If your code is using the AMD Core Math Libraries (ACML) for routines such as BLAS, LAPACK, FFT and you are compiling for AMD Bulldozer nodes then a version of the compiler containing an optmized ACML utilizing the Fused Multiply Add instruction in Bulldozer (FMA4) is available by loading

module load compilers/PGI/14.10-acml-fma4
module load compilers/PGI/13.6-acml-fma4

Basic compilation commands

Basic compilation commands are as follows:

pgcc hello.c -o hello

pgCC hello.cpp -o hello
pgcpp hello.cpp -o hello

Note: Use pgc++ if link compatibility with the GNU C++ compiler is required (see man pgc++)

Fortran

pgf90 hello.f90 -o hello
pgf95 hello.f90 -o hello
pgfortran hello.f90 -o hello

High Performance Fortran

pghpf hello.hpf -o hello

Target Architectures

To compile specifically for architectures such as Intel Sandybridge or AMD Bulldozer use the -tp=architecture flag. For example:

pgcc -tp=sandybridge hello.c -o hello_sb
pgcc -tp=bulldozer hello.c -o hello_bd

Further optimization flags may be appropriate for different architectures. For example, on AMD Bulldozer it is recommended to use the following:

pgcc -tp=bulldozer -O3 -fast

See below for compiling for Nvidia GPUs (which uses the -ta=accelerator flag to specify nvidia accelerators).

Sample code

Sample code can be found in three subfolders of $PGI/linux86-64/$PGIVER/etc/samples

/accel
/cudafor
/openacc

Each subfolder contains makefiles to compile the sample code. If you copy these folders and see an errors like /usr/bin/ld: cannot open output file c1.exe: Permission denied when compiling ensure you have the necessary permissions to write files to your folders.

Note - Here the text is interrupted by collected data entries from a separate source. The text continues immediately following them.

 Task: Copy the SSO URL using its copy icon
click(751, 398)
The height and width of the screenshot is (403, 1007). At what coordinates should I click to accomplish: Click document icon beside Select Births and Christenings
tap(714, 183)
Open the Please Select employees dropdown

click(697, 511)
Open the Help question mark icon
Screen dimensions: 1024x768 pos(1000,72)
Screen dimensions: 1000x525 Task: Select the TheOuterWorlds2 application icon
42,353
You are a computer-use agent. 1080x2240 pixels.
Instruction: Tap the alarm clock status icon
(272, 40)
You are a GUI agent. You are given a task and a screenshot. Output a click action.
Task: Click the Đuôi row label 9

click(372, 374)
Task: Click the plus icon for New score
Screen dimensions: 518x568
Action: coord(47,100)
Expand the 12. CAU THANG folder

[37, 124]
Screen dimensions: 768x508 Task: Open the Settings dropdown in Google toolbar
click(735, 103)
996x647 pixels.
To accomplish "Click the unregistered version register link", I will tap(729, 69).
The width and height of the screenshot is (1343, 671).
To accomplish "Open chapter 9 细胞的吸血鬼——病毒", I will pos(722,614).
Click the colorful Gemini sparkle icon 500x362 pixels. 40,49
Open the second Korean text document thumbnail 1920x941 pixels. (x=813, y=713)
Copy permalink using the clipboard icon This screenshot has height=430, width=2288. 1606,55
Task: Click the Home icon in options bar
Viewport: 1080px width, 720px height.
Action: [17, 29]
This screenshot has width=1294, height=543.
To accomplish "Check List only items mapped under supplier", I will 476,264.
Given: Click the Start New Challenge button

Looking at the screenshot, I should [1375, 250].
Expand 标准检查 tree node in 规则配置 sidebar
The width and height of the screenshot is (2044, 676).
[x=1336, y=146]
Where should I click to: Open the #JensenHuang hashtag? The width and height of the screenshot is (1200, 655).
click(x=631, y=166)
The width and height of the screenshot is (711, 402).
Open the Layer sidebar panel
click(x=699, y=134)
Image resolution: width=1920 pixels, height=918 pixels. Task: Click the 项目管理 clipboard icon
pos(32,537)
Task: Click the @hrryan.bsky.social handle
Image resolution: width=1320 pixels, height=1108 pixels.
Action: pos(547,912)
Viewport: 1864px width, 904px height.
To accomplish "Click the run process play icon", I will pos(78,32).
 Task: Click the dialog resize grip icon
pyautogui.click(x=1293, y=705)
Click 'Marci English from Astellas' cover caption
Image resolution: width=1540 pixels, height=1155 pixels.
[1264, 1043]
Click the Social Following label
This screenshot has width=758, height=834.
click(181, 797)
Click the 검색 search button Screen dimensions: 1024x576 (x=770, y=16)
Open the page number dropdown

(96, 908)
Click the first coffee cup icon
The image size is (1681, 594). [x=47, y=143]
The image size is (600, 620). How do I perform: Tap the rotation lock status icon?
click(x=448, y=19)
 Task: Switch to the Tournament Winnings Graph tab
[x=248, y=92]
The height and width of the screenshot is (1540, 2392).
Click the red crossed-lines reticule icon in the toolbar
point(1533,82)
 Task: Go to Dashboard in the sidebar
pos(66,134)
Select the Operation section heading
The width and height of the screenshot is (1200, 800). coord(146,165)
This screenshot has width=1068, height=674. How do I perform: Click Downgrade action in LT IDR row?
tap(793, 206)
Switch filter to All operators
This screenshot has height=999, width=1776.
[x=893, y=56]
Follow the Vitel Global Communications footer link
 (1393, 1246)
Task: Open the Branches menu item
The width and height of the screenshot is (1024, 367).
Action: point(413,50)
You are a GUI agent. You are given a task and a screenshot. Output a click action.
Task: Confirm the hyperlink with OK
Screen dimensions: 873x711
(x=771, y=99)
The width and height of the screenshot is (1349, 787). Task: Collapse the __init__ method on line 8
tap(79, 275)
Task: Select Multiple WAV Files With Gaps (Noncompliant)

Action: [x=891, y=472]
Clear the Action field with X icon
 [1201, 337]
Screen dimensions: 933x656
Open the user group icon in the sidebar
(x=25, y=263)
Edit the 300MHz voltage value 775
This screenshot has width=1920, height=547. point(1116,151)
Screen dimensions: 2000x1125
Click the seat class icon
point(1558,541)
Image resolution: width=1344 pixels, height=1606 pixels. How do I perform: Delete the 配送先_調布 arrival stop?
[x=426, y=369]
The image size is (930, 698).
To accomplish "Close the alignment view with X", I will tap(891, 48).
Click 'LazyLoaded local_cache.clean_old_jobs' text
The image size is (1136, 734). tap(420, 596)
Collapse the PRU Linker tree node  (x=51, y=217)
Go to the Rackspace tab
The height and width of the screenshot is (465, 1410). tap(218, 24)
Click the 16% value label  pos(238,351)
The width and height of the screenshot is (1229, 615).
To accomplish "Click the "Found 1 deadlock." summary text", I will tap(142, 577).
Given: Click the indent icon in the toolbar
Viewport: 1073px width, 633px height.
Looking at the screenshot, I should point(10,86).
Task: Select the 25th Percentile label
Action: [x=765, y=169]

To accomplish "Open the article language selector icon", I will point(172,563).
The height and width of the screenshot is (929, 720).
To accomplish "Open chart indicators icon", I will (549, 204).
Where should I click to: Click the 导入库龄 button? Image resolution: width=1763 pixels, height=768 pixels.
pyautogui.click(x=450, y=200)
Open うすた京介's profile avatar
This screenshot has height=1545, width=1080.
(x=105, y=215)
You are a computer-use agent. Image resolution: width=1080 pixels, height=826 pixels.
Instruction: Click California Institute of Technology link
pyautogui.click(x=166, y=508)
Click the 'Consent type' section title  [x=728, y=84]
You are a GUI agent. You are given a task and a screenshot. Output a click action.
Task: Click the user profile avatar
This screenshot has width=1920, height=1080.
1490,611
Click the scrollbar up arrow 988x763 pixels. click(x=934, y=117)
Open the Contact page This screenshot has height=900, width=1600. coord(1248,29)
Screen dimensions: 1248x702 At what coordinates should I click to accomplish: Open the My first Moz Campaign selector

Compiling and submitting a test CUDA accelerator application in C

Note, this method uses PGI-specific directives, not OpenACC directives. We recommend using OpenACC for portability (see below).

It is not necessary to be logged into a node hosting a GPU in order to compile CUDA executables. Copy one of the samples to your current working directory:

cp $PGI/linux86-64/$PGIVER/etc/samples/accel/c1.c .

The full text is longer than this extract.